PROMPT:
Please repeat only the lines below starting at the line that holds "This screenshot has" and ending at the line that holds "750x1178 pixels.", exactly, with both of those lines included and every picture omitted.

SUPPLIED DATA:
=== Section Start ===

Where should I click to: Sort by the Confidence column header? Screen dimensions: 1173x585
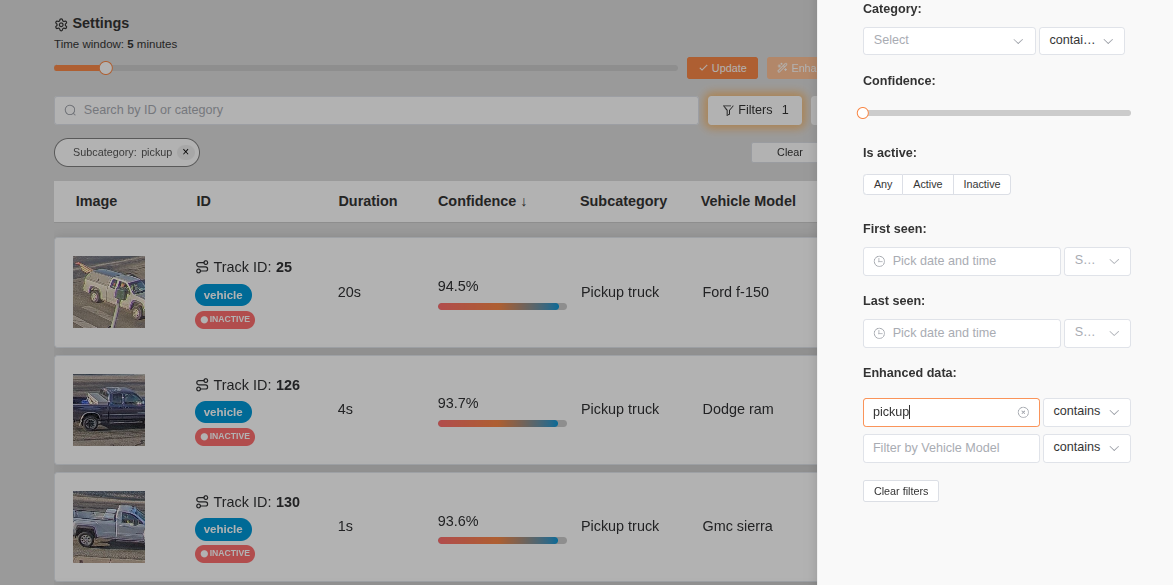(x=482, y=201)
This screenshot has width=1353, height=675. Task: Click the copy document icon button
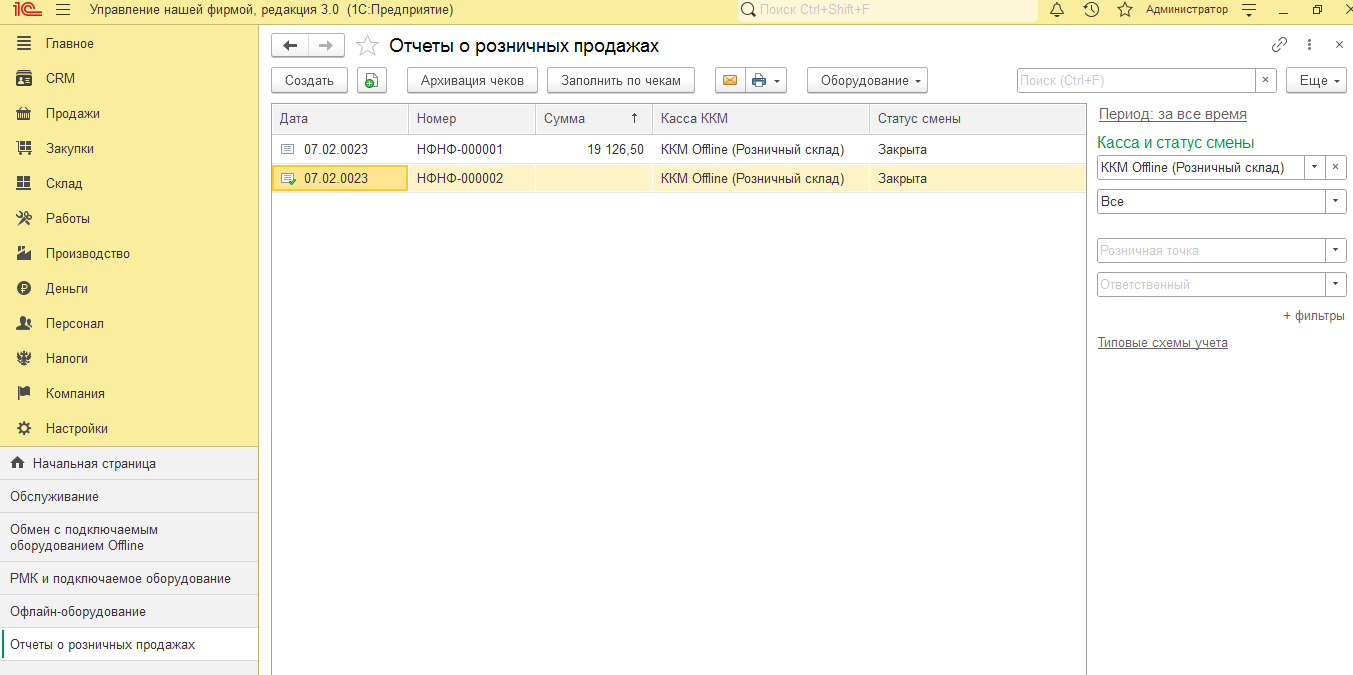(372, 81)
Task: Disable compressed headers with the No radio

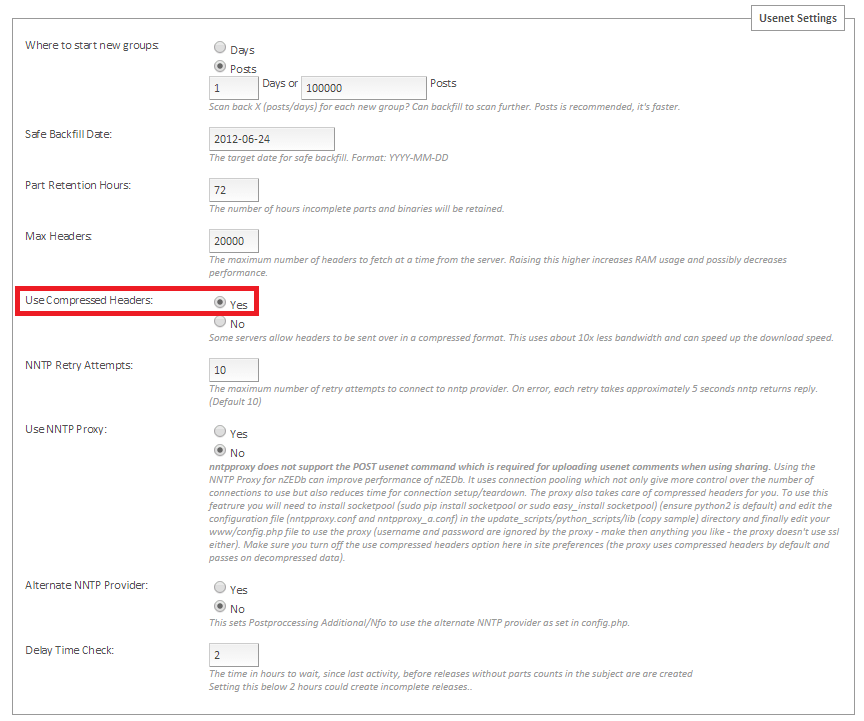Action: (220, 322)
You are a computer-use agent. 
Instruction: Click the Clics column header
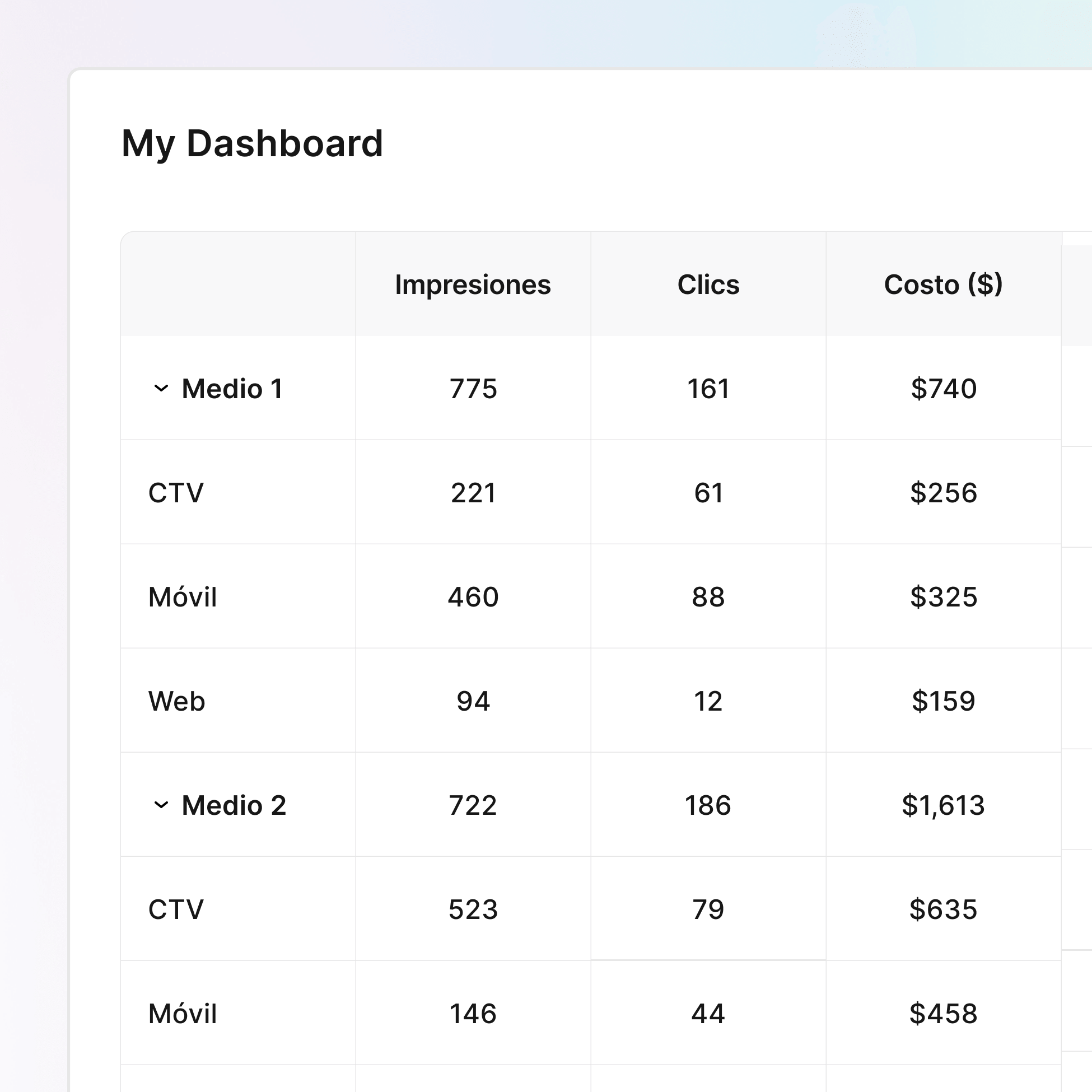708,284
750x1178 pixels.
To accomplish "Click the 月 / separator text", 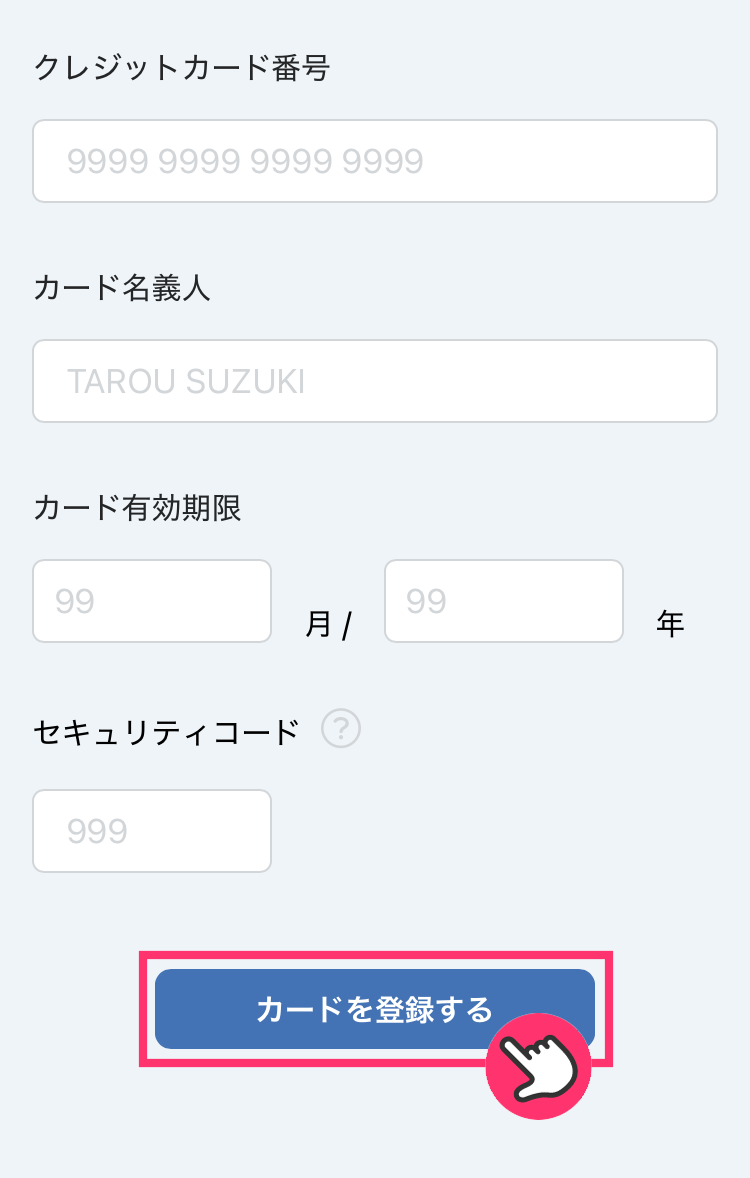I will click(328, 625).
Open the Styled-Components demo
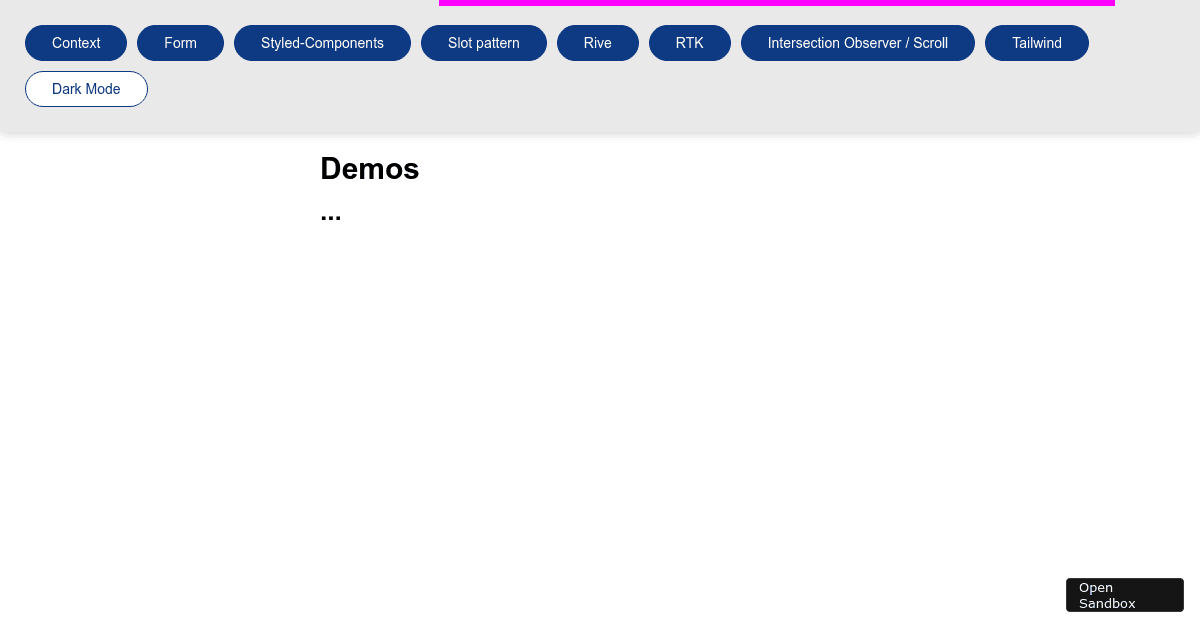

=== Section End ===

REPLY TO THE TASK:
This screenshot has width=1353, height=675. Task: Click the copy document icon button
(372, 81)
Task: Disable compressed headers with the No radio

Action: (220, 322)
You are a computer-use agent. 
Instruction: Click the Clics column header
708,284
750x1178 pixels.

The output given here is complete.